In December 2013, Kacific announced its intention to launch Kacific1. This Ka-band high throughput satellite (HTS) placed in geostationary orbit will provide high speed internet to the Pacific region and South East Asia.

Designed and manufactured by Boeing, the Kacific1 HTS satellite is based on the 702 satellite platform. Kacific offers direct internet access, via wholesale channels, to government agencies, institutions, businesses, community groups and households within the satellite's total footprint area following the launch of the satellite in December 2019.

In June 2014, Kacific signed a five-year agreement with Tuvalu Telecommunications Corporation (TTC) to provide high speed internet bandwidth to TTC and the people of Tuvalu. In August of the same year, Solomon Telekom Company Limited (Our Telekom) signed a ten-year agreement with Kacific to deliver high-speed broadband to the people of the Solomon Islands.

In September 2014, Kacific signed a cooperation agreement with the International Telecommunication Union (ITU) for the development of satellite communications capacity and emergency communications solutions for the Pacific region.

In October 2014, Kacific signed a five-year agreement with Telecom Services Kiribati Limited (TSKL) to provide high-speed broadband to the 33 islands and atolls of Kiribati.

In May 2015 Indonesian satellite service provider, BigNet, signed a US$78 million, long-term agreement with Kacific for the provision of high-speed broadband service from 2017.

In June 2016, Kacific began an interim service, providing a high-speed broadband internet connection to the rural Lambubu area on Malekula Island, Vanuatu from a Ku-band satellite.

In February 2017, Kacific announced that The Boeing Company will design and manufacture Kacific1, its first satellite based on the 702 satellite platform. Later that year, Kacific announced SpaceX as the launch provider for Kacific1, using a Falcon 9 two-stage orbit-class rocket.

In September 2018, Kacific selected Kratos Defense & Security Solutions, Inc. to manufacture and install its teleport radio-frequency equipment.
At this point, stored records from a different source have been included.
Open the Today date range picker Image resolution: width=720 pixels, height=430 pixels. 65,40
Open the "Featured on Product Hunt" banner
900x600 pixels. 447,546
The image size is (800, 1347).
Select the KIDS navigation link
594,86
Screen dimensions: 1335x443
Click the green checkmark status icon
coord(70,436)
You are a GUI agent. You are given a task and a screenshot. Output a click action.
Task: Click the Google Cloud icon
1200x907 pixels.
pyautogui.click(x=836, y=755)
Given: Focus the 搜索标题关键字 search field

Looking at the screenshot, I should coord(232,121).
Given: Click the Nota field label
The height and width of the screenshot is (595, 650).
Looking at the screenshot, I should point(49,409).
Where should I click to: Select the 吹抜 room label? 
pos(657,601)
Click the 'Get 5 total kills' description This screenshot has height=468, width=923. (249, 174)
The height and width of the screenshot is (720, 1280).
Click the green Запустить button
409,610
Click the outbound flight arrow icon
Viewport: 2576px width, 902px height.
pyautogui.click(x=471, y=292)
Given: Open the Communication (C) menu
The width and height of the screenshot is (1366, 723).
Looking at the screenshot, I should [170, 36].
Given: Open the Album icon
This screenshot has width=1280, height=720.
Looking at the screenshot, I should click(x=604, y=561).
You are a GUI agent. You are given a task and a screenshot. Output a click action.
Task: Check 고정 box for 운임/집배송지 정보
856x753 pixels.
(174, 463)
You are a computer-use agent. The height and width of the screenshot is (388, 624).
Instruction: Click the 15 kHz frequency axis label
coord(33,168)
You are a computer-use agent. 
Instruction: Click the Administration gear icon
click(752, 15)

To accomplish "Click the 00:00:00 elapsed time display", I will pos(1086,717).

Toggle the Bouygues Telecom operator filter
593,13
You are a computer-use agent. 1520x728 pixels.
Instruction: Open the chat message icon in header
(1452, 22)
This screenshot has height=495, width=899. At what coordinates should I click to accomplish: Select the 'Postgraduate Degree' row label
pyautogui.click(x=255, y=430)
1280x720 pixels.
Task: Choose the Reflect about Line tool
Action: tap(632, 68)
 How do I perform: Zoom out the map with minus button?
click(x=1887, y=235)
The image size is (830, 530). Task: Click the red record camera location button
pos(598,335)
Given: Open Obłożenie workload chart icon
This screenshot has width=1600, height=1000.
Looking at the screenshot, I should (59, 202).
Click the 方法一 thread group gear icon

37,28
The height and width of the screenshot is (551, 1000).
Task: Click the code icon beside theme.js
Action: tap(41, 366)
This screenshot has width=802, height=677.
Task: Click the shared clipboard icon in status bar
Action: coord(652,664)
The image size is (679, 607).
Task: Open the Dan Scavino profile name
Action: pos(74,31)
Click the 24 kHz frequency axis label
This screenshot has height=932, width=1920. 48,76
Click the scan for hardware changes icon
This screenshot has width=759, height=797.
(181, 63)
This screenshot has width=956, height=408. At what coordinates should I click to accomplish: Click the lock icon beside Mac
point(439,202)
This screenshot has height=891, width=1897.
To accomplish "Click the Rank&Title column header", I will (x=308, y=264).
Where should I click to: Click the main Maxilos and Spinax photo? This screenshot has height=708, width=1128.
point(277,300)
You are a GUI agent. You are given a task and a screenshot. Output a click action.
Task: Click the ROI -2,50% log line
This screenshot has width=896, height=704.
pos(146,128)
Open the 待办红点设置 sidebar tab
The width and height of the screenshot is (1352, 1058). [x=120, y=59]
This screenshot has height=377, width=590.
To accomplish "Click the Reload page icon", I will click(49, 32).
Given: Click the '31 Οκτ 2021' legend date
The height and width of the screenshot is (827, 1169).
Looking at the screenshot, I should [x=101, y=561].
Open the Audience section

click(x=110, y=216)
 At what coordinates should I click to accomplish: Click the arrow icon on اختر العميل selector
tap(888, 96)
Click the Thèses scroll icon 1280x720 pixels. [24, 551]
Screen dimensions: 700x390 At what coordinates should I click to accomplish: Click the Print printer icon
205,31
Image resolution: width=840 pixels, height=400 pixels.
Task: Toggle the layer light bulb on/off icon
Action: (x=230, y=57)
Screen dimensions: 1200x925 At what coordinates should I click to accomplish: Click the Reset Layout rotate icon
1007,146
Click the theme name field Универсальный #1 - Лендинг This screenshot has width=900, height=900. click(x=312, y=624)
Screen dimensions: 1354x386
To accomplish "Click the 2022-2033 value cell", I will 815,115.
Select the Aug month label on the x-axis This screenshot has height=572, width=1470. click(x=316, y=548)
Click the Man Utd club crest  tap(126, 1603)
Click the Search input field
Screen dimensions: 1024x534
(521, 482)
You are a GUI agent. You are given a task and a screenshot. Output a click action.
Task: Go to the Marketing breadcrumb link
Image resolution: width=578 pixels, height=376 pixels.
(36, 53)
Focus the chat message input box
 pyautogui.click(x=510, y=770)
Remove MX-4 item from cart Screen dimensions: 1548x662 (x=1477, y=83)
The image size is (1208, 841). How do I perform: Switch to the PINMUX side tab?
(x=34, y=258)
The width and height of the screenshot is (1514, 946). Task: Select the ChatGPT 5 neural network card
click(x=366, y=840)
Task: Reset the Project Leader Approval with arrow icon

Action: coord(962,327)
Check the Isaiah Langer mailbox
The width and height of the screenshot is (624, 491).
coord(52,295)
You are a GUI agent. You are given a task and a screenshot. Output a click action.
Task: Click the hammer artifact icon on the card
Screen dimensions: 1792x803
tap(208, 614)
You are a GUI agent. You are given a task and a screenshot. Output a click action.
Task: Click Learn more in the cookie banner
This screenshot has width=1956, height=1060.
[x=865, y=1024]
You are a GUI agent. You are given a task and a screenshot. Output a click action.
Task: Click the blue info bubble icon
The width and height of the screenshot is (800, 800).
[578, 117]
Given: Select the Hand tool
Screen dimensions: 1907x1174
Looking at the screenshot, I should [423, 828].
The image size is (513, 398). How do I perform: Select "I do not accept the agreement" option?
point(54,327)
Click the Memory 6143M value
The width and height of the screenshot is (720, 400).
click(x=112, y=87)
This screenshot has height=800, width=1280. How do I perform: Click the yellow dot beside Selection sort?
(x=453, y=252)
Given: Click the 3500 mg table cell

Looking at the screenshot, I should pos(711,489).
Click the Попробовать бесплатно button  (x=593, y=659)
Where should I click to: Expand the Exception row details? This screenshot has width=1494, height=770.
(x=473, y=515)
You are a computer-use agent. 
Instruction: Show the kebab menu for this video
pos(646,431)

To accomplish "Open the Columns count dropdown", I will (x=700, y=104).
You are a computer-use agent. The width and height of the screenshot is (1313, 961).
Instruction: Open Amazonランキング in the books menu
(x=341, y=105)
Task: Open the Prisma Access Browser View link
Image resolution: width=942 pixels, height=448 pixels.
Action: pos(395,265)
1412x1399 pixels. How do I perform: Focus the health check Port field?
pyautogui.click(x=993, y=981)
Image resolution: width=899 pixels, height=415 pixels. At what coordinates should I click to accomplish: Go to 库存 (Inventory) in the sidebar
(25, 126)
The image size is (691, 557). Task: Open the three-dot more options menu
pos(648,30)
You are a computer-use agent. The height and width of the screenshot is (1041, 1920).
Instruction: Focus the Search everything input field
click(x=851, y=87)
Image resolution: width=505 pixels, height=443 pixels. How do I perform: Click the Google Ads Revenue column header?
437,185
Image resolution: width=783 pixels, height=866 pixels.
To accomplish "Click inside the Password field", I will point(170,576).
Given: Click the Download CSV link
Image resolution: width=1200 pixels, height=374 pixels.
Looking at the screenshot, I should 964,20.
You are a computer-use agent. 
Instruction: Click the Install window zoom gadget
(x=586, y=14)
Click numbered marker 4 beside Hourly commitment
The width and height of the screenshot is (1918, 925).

In November 2019, Kacific confirmed its agreement with global digital infrastructure provider, Tata Communications, to provide global internet and cyber security services for Kacific's Ka-band satellite network.

In December 2019, Kacific confirmed that it had secured credit facilities totaling US$160 million with a group of financial institutions including the Asian Development Bank (ADB) and GuarantCo.

On 16 December 2019, the company's first Ka-band HTS satellite, Kacific1, launched into geostationary orbit atop a SpaceX Falcon 9 launch vehicle from Cape Canaveral, Florida.

== Affiliations and memberships ==
Kacific is member of the Pacific Telecommunications Council (PTC), Member of the Pacific Islands Telecommunication Association (PITA), a member of the Global VSAT Forum (GVF), and an affiliate member of the Asia-Pacific Tele-community (APT).

== Awards ==
Cooperation of the Year Award 2022 – SIG Awards.

Outstanding Satellite Operator of the Year 2022 – PTC Awards.

Outstanding Support for PTC's Vision & Mission 2022 – PTC Awards.

CEO of the Year for Wholesale & Capacity (Operator) 2021 – Telecom Review.

Project of the Year – Satellite 2021 – Global Carrier Awards.

Business as a Force for Good Award 2021 - INSEAD Alumni Association.

Newcomer Satcom Operator Award 2020 - Euroconsult.

Satellite Executive of the Year 2019: Christian Patouraux – Asia-Pacific Satellite Communications Council (APSCC).

Best Digital Inclusion 2019 – Pacific ICT Awards.

Better Satellite World Award 2018 – Space & Satellite Professionals International (SSPI).

Best Potential in Asia 2015 – France Singapore ICT Awards.

== Coverage ==
The Kacific1 satellite uses spot beams to place capacity over regions within Asia Pacific. Countries with areas under spot beam coverage include: American Samoa, Bhutan, Brunei, Cook Islands, East Timor, Fiji, French Polynesia, Guam, Indonesia, Kiribati, Malaysia, Micronesia, Myanmar, Nepal, New Zealand, Niue, Northern Mariana, Papua New Guinea, Philippines, Samoa, Solomon Islands, Tonga, Tuvalu, Vanuatu.